- 帖子
- 8
- 精华
- 0
- 积分
- 28
- 阅读权限
- 10
- 注册时间
- 2017-8-8
- 最后登录
- 2017-8-18
|
嗯嗯,谢谢crossin先生,这两天没上,之前那个问题自己看了后面的明白了。
又有了新的问题,我现在在做练习题,抓取豆瓣推荐电影的练习题,然后代码已经写完,这个网址一共十页。非常奇怪的是,自动循环运行前八页的时候,都能顺利进行,运行第九页的时候,告诉我list长度出了问题,我然后自己看了下出问题的地方,长度正确,不知道问题出在了哪,麻烦crossin先生或者哪位大神给看下。- #https://movie.douban.com/top250?start=0&filter=
- #上面这个网址以start跳动25翻页
- import urllib.request
- import re
- import time
- #这是抓取的函数
- def zhua(mum):
- #抓取电影,之后把这部分写成函数形式
- url = 'https://movie.douban.com/top250?start=%d&filter='%num
- web = urllib.request.urlopen(url).read().decode('UTF-8')
- content = str(web)

数据区:
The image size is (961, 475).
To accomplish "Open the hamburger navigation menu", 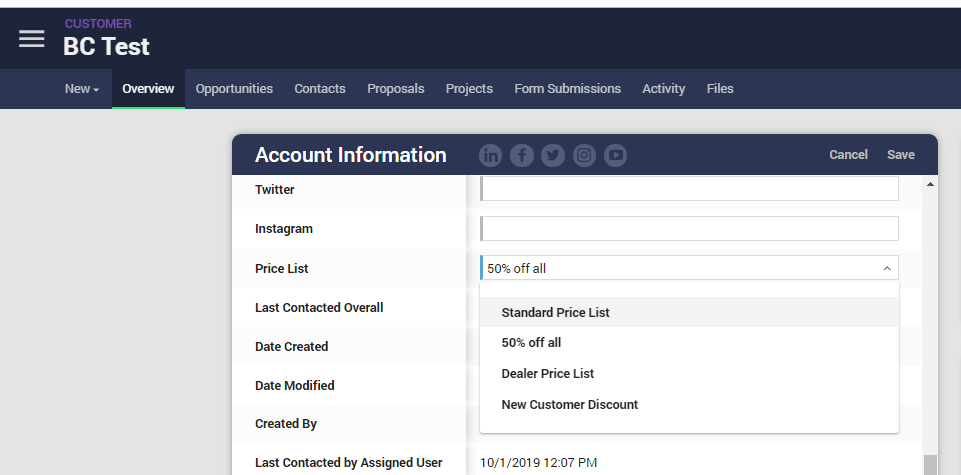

任务:
1. 根据关于抓取豆瓣电影的帖子回答：
(a) 发帖人要抓取的网址一共有几页？
(b) 程序循环运行到第几页时出了问题？
(c) 这个网址靠哪个参数翻页，每次跳动多少？
2. 把这段关于抓取豆瓣电影的帖子接着往下写。

参考答案:
1.
(a) 一共十页。
(b) 第九页。
(c) 靠start翻页，每次跳动25。

2.
- #电影名
- titles = re.findall(r'<span class="title">\w+',content)
- titles = [i[20:] for i in titles] #此句为去除匹配电影名时的特定词
- #导演
- daoyan = re.findall(r'导演:\s[^&]+',content)
- #主演
- actors = re.findall(r'主[^<]+',content)
- #上映日期
- playtime = re.findall(r'\s{29}[0-9]+',content)
- playtime = [i[29:] for i in playtime]
- #产地和剧情
- candj = re.findall(r' / .* / .*',content)
- chandi = []
- juqing = []
- for i in range(0,25):
- chandi.append(candj[i].split(' / ')[1])
- juqing.append(candj[i].split(' / ')[1])
- #一句话影评
- yp = re.findall(r'<span class="inq">[^<]+',content)
- yp = [i[18:] for i in yp]
- outdata = []
- for i in range(0,25):
- outdata.append('电影名 '+titles[i]+'\n'\
- +daoyan[i]+'\n'+actors[i]+'\n'\
- +'上映日期 '+playtime[i]+'\n'\
- +'产地/语言 '+chandi[i]+'\n'\
- +juqing[i]+'\n'\
- +'影评 '+yp[i]+'\n\n')
- out = open('out.txt','a',encoding='utf-8')
- for i in outdata:
- out.write(i)
- out.close()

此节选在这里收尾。